Newt has raised Cold War-style paranoia to an art form

Here’s a somewhat funny article from Gizmodo that points out Newt’s misplaced fear of a EMP attack from Iran, North Korea or some other member of the Axis of Evil. (Saudi Arabia, the brutal Islamist dictatorship, which recently began talking about getting nukes, doesn’t count since the dictators are BFFs with the Bush family.)

The theoretical possibility of an EMP (Electromagnetic Pulse) attack will be familiar to people who keep a 1955 Chevy and a Faraday cage in the back yard “just in case”, although few people sit up nights about it since the actual threat is virtually non-existent. Except in the mind of Newt Gingrich.

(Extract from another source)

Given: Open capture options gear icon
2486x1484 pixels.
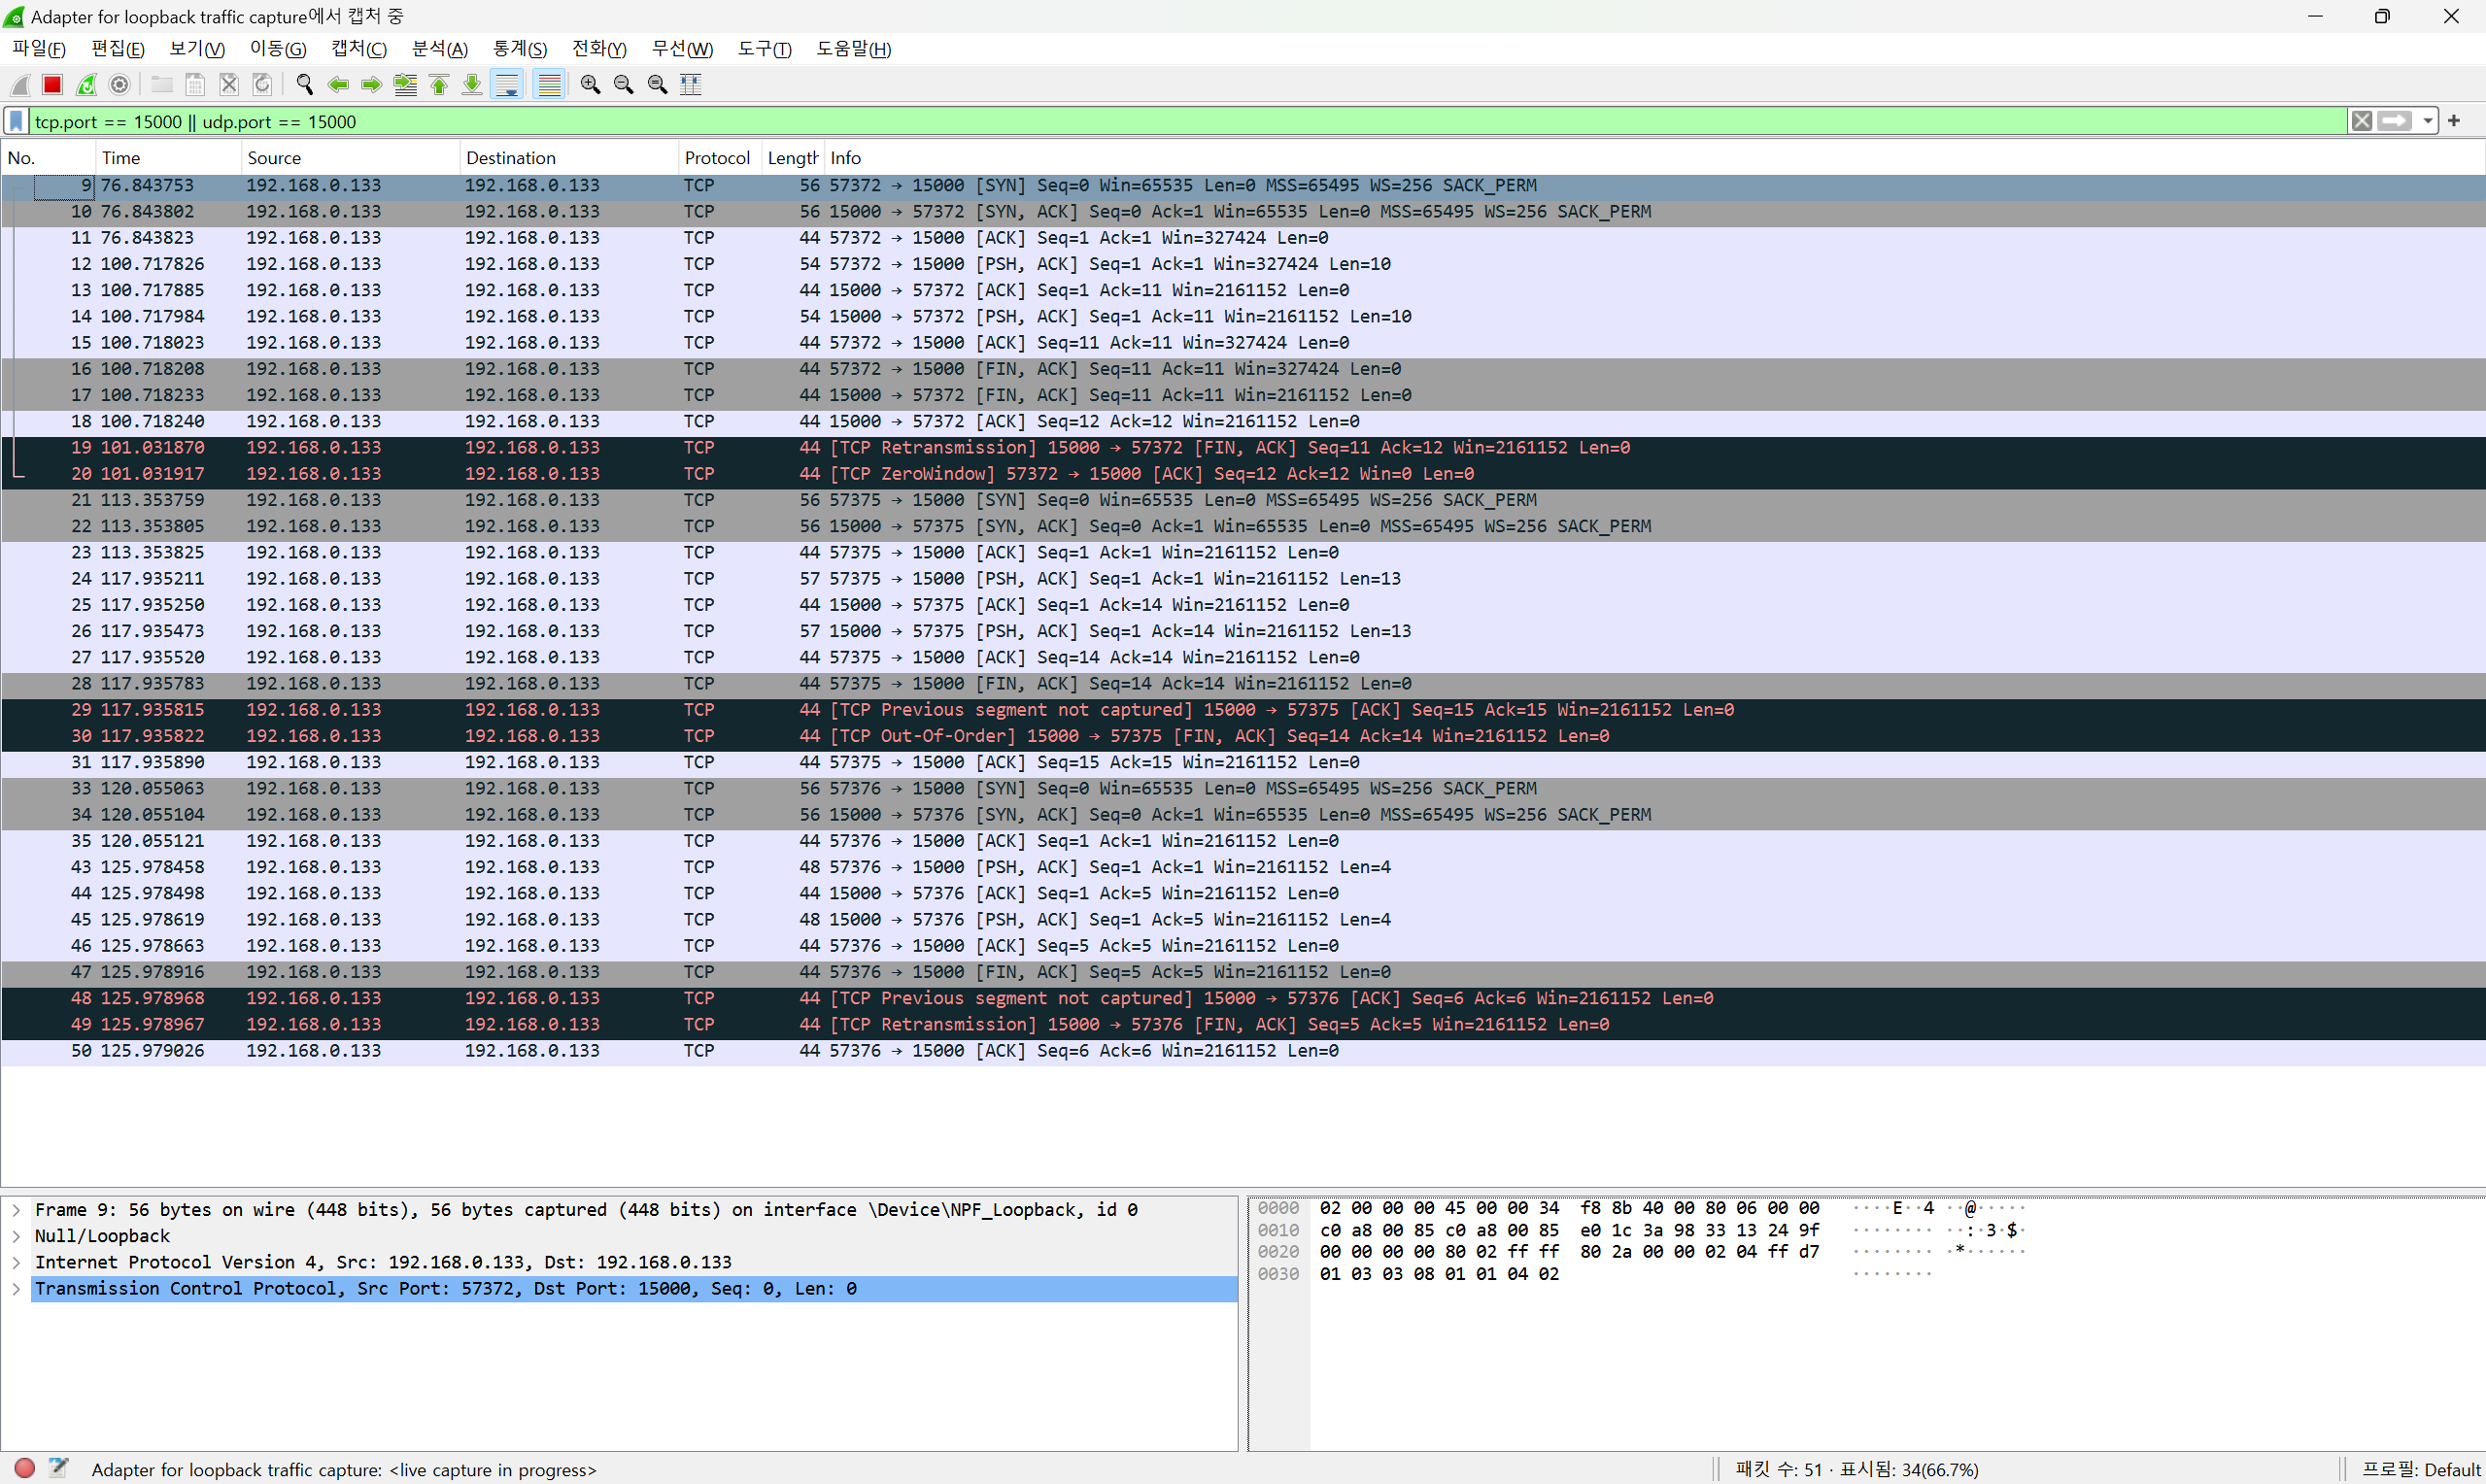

Newt’s paranoia reminds me of a portion of Errol Flynn’s interview with Robert McNamara in The Fog of War. McNamara points out that the US in the early 1960s began to call for nuclear arms limitation deals. The US had a huge advantage in nuclear arms at the time (and still does), and the US figured it could keep that advantage by putting in place a limit or ban on the testing of nuclear arms. McNamara noted that the hawks in the administration were dead-set against any limitations because the Soviets would cheat by secretly testing nuclear bombs. Hiding nuclear explosions is somewhat difficult to do, so the hawks were asked just exactly HOW the Soviets would cheat.

Their response: “They’ll test nukes behind the moon.”

Even the warmonger McNamara found such a contention to be beyond the pale of Cutis LeMay-style nuclear paranoia. Newt, on the other hand, makes people like McNamara seem reasonable.